Les Lhoba vivent dans principalement dans le sud-est du Tibet, notamment dans les districts de Mainling, Mêdog, Lhünzê et Nang, ainsi que dans l'état indien de l'Arunachal Pradesh, en limite de la vallée du Dibang, où ils pratiquent la chasse et une agriculture traditionnelle.

Jusqu’en 1950, les Lhoba n’avaient pas de langue écrite. Bien qu’un alphabet latin ait été développé pour leur langue, de nombreux Lhoba ne savent ni lire, ni écrire.

Histoire[modifier | modifier le code]

Avec les fouilles faites à Bhismakanagar, un centre de la caste Chutiya, qui exista jusqu’au XVIe siècle, les archéologues ont entrouvert une petite fenêtre sur l’histoire traditionnelle des Lhobas « Yidu » et de leur rôle dans la culture indienne.

L'occupation du Tibet a apporté de nombreux changements à la culture traditionnelle Lhoba. D’une manière significative, elle aida à intégrer les Lhoba au sein de la culture dominante tibétaine et à mettre fin au système rigide des classes, au travers duquel les Lhoba étaient divisés en deux castes distinctes – les nobles ou maide et les autres ou nieba - qui ne pouvaient pas se mélanger. Les nieba ou leurs descendants ne pouvaient pas devenir maide, même s’ils étaient riches ou possédaient des esclaves. Tout au plus pouvaient-ils devenir wubus, un groupe de gens ayant une position légèrement supérieure à celle des nieba. Les nieba, qui étaient esclaves des maide, n’avaient aucun moyen de production. Ils étaient battus, emprisonnés et même exécutés s’ils étaient surpris à s’enfuir ou voler.

Les femmes avaient un statut très bas dans la société et leur propre famille et n’avaient aucun droit d’héritage.

Coutumes et Habillement[modifier | modifier le code]

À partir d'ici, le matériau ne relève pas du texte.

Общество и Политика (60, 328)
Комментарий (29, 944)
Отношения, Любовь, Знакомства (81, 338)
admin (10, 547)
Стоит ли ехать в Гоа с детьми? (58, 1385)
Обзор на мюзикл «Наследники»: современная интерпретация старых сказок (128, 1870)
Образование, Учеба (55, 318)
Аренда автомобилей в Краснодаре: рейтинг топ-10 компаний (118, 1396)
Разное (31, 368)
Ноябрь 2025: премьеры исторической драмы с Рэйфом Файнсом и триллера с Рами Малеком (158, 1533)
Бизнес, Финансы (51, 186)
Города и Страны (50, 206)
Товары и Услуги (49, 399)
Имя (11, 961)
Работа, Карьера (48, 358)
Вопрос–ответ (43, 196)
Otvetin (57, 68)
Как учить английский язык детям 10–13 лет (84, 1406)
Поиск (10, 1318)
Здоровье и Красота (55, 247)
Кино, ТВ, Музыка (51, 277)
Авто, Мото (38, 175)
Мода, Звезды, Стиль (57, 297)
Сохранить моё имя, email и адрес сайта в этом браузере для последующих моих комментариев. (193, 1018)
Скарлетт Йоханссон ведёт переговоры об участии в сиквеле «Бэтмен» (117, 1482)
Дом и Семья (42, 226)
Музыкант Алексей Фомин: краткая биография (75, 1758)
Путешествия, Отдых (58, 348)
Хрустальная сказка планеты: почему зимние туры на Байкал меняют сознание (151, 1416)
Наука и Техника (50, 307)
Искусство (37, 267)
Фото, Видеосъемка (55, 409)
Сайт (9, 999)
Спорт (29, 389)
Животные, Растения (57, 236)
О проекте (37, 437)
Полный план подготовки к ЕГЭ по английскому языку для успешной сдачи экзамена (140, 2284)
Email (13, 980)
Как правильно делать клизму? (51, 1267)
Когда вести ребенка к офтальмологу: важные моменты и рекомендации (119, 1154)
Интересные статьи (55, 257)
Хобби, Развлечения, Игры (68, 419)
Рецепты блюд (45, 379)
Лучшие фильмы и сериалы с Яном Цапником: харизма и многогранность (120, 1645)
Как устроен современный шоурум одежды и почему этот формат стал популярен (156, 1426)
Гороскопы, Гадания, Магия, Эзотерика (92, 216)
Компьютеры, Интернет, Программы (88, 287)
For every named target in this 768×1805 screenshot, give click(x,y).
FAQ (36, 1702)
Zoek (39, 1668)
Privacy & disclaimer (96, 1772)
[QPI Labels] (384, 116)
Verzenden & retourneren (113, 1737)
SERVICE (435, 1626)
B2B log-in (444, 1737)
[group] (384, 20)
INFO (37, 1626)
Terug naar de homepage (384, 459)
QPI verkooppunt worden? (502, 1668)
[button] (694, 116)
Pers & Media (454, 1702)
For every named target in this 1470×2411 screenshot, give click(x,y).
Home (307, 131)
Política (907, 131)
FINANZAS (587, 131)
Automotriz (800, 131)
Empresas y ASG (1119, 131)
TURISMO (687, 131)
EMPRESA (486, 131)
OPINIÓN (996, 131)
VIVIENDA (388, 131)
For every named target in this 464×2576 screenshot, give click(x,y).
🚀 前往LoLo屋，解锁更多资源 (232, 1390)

Les coutumes, habits et robes des divers clans peuvent varier. Les hommes Lhoba à Luoyu portent des vestes noires qui arrivent aux genoux sans manches et avec des boutons faits de laine de mouton. Ils portent des chapeaux en forme de casque en peau d’ours ou de bambou ou de rotin tissé attaché avec de la peau d’ours. Ils portent aussi des ornements qui comprennent des boucles d’oreille et des colliers et peuvent avoir des arcs et des flèches ou des épées à leur côté. Les femmes Lhoba portent des blouses avec des manches étroites et des robes en laine de mouton. La masse des bijoux des femmes est un symbole de richesse ; ceci peut inclure des coquilles, des pièces en argent, des chaînes d’acier, des cloches, des boucles d’oreille en argent ou en laiton. Les deux sexes en général vont pied nu. Leur habit est similaire à celui des tibétains.

Peu connaissent la langue tibétaine. Dans le passé, quand il n’y avait pas d’écriture, les Lhobas gardaient la trace de leur histoire en la racontant à leurs descendants. Les Lhobas conservaient des données en faisant des encoches dans du bois ou des nœuds sur une corde.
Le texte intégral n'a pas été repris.